Jacob Arriola: [00:25:09] like an ad came in, you know, you’re reading a post and all of a sudden an ad came in and like, Wait, where was I, you know, in reading that, or images is a really important thing, because if you don’t provide image, dimensions, meaning width and height attributes to an image, the browser has no way to know what aspect ratio it needs to calculate while it’s painting the browser.

So it’s kind of going to be empty. And then once the image comes in, even if it’s lazy load, it’s like, Oh, this is supposed to be like a 16 by nine ratio. Let me plop it in here. So if you don’t provide with an height attributes, You’re going to get a deemed on your CLS, which is going to ding you on your performance as well.

So CLS isn’t important. It is an important thing to take a look at, even though you may not think that it has, you know, performance implications. Absolutely. Does.

Jason Cosper: [00:25:55] And really, like you said, Jacob, one of the easiest things you can do there is making sure that your images, I have a width and height element to them.

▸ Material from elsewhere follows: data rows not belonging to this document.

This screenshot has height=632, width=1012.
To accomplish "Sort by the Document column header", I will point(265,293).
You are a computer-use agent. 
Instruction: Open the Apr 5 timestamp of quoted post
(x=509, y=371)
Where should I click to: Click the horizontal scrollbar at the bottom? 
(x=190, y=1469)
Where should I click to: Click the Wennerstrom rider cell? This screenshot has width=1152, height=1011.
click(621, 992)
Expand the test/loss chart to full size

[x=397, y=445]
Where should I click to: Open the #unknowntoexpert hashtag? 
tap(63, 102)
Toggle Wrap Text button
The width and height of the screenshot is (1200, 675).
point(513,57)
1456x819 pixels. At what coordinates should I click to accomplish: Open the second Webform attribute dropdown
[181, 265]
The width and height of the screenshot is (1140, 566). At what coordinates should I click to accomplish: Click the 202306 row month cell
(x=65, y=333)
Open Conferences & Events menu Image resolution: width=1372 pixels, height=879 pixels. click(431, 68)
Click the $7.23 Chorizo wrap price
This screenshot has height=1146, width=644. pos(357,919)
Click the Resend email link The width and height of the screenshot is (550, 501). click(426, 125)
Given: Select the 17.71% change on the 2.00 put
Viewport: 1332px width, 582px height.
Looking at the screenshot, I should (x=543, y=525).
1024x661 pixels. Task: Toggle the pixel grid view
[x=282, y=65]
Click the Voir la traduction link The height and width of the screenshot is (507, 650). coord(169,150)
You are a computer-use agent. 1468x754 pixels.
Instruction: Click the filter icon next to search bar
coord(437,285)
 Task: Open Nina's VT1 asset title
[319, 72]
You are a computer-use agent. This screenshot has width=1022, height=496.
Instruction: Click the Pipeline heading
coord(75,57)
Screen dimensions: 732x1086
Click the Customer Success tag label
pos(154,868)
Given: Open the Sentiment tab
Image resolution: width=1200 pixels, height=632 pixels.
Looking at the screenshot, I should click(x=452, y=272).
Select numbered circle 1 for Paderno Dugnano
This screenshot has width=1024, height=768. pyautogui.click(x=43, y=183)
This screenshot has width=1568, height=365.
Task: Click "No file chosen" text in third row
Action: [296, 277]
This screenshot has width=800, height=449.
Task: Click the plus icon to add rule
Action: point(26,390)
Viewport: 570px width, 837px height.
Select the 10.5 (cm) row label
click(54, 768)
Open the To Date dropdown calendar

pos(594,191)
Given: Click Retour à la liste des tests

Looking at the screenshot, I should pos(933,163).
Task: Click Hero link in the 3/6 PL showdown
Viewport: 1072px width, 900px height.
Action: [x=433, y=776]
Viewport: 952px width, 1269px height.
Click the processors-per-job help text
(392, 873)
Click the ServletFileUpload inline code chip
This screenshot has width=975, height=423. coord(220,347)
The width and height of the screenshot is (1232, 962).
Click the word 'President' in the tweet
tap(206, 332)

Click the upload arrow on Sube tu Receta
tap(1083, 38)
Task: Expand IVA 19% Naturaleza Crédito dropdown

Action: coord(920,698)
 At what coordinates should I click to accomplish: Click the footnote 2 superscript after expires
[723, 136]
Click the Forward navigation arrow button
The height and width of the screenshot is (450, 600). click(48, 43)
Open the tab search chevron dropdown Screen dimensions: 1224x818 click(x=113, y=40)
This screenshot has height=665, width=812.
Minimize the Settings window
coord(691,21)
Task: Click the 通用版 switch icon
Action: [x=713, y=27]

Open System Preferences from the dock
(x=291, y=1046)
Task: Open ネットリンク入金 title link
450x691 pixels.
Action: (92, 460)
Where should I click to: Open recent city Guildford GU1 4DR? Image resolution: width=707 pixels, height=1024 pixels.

that is, cause I, I don’t know about anybody else, but when you’re on your phone, when you’re just browsing the web and you’re reading an article and something lazy load, something drops in as you’re reading the article and you’re you start reading a sentence and then all of a sudden, the whole article shifts down.

Because they decided to go back in there.

Jacob Arriola: [00:26:26] It sucks

Russell Aaron: [00:26:27] or, or a video or something. Yeah, man,

Jason Cosper: [00:26:30] it’s all good. And Google realizes that that sucks and they’re not wrong. Like, and so, actually having that in place, that’s, that’s a really easy fix to, to take care of that. so you don’t have your, your customers do that and you won’t get impacted by

Jacob Arriola: [00:26:51] totally.

Yeah. Was

Sé Reed: [00:26:52] that the answer to my question?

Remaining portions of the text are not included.